The problem for the Rangers and Josh Hamilton going forward is the mine field of both on the field and off the field potential problems that can really hurt the Rangers financially in the future.
Then again, this entire situation can become relatively simple if the Rangers and Hamilton's agent sit down and work through the various options available with both parties making the necessary concessions; Josh in the length of the deal and protections for the club and the Rangers in paying him full market value over the entire contract.
There are a variety of options for the Rangers and Hamilton to discuss that will eventually become a contract extension keeping Hamilton in Arlington for next 6-8 years at least.

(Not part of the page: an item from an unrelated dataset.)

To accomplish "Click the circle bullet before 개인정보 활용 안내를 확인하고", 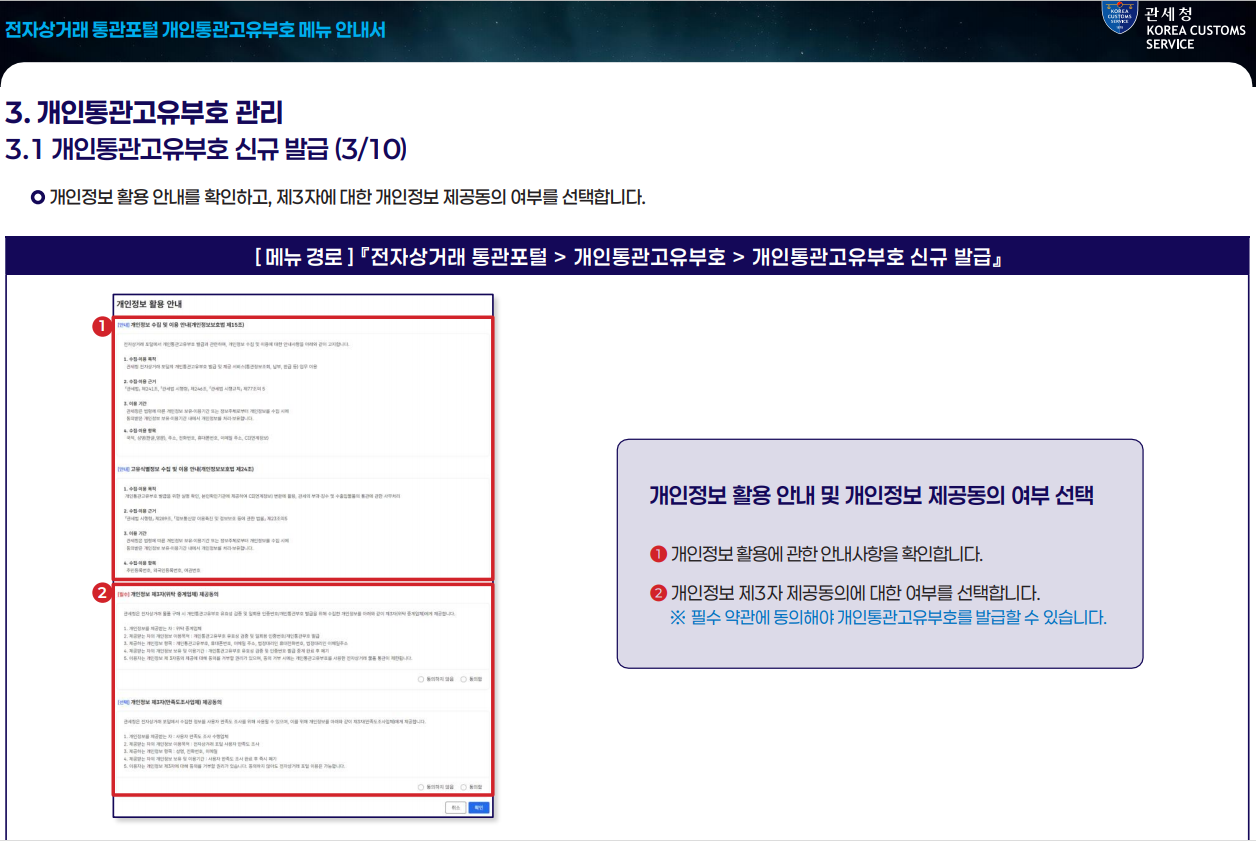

One thing needs to be made clear before the following options are considered, the Rangers will not give Hamilton the same type of contract Pujols got from the Angels or Prince Fielder got from the Tigers; if another team offers that Josh is gone.
Anyone that thinks the Rangers would match any contract another team is going to offer to Hamilton need to take a look at the Cliff Lee negotiations and see how the Rangers front office operates.

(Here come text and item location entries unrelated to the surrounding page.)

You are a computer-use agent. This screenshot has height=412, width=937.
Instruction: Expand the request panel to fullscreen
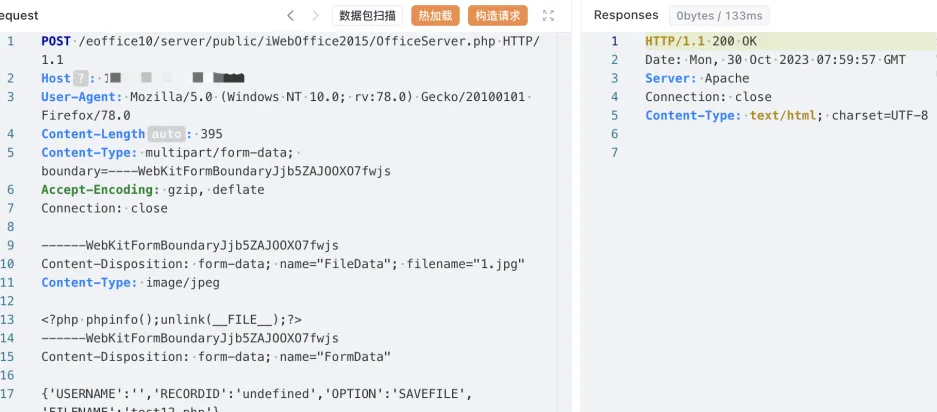click(x=548, y=15)
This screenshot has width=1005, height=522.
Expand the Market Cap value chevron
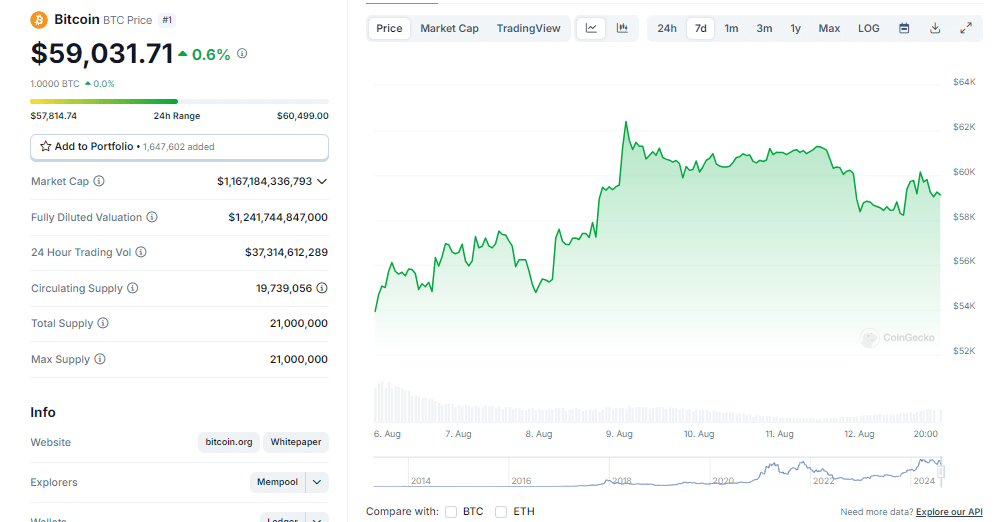(x=322, y=182)
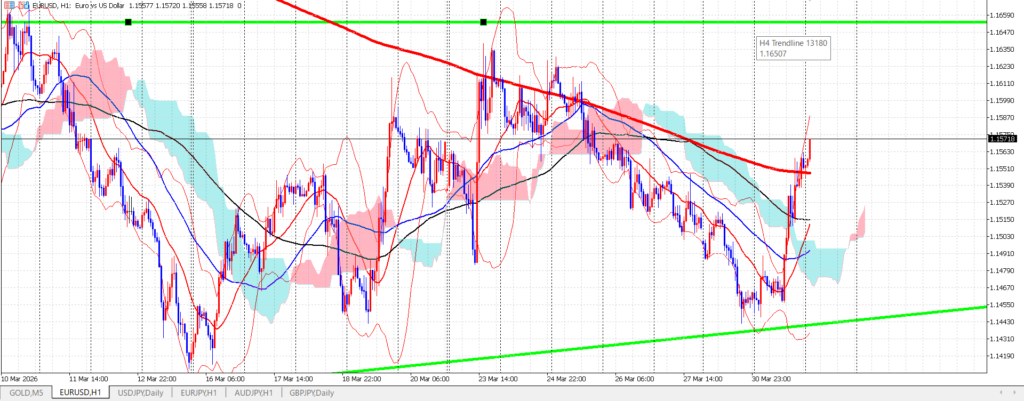Click the left anchor point on green horizontal line

coord(128,22)
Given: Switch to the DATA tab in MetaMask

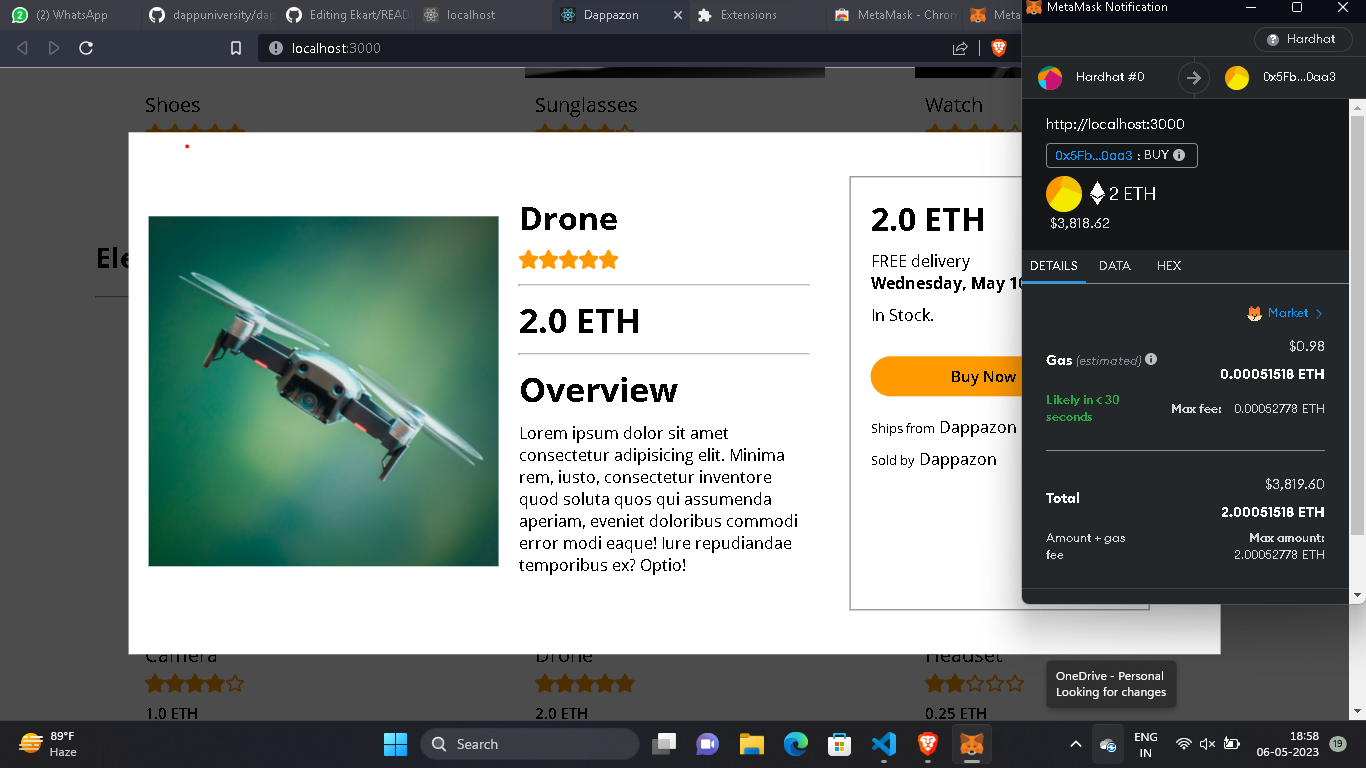Looking at the screenshot, I should (1114, 266).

However, it doesn't have to reach that point.
Rangers offer Hamilton a 7 year, $180 million contract with club opt-outs after years 4, 5 and 6 if Hamilton doesn't play a specified number of games. This gives Hamilton the big deal both he and the players union are looking for, but also gives the Rangers much needed protection should he completely break down halfway through the contract.
Rangers offer Hamilton a 3 year, $90 million contract with three $25 million vesting option years that kick in if he plays a certain amount of games over the first three years of the contract. At $30 million a year for the first three seasons, Hamilton will be the highest paid player in baseball in the prime years of the contract and should he have no serious injury issues will have another $75 million left in years 4-6.

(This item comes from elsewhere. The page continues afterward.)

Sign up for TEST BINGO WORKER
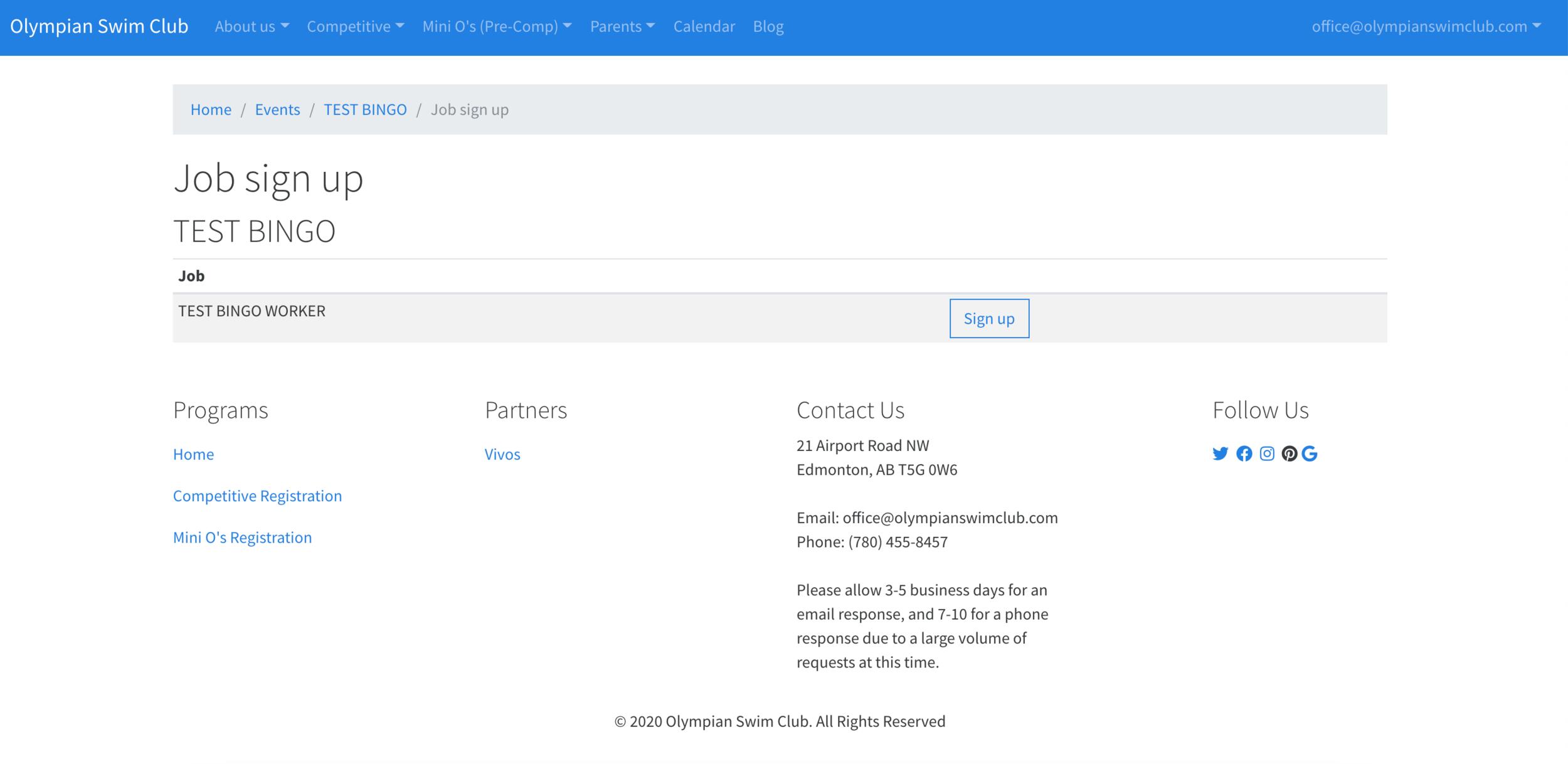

Rangers offer Hamilton a split contract of sorts. Similar to option two as the first three years would pay Hamilton $90 million, but instead of three separate vesting options, the Rangers would guarantee another three years for $75 million. Should those last three years kick in based on Hamilton staying healthy, his contract becomes 6 years, $165 million and the Rangers will have the protection they're looking for.
All of these options have a running theme, they all make Hamilton one of if not the top paid player in baseball for the entire contract, but also give the Rangers much needed protection in case Hamilton's body starts wearing down at an alarming rate.
The bottom-line in this is the Rangers are willing to make Hamilton the top paid player in baseball, this has never been about the money, but Hamilton has to recognize the risks the Rangers will take in locking him in with a long guaranteed contract and allow the club to protect itself.
The Rangers brass knows how important Hamilton is to the organization and its fan base; they will do all they can to keep him in Arlington, but the club will not sacrifice the future of the team.
If Hamilton allows the club to properly protect itself this extension gets done quickly, but if he continues to demand that mega-contract without allowing the Rangers to protect themselves then free agency awaits where all it takes is one team to offer that deal and steal Hamilton away from the Rangers.
The Rangers would be wise to make sure that dip into free agency never happens with Hamilton.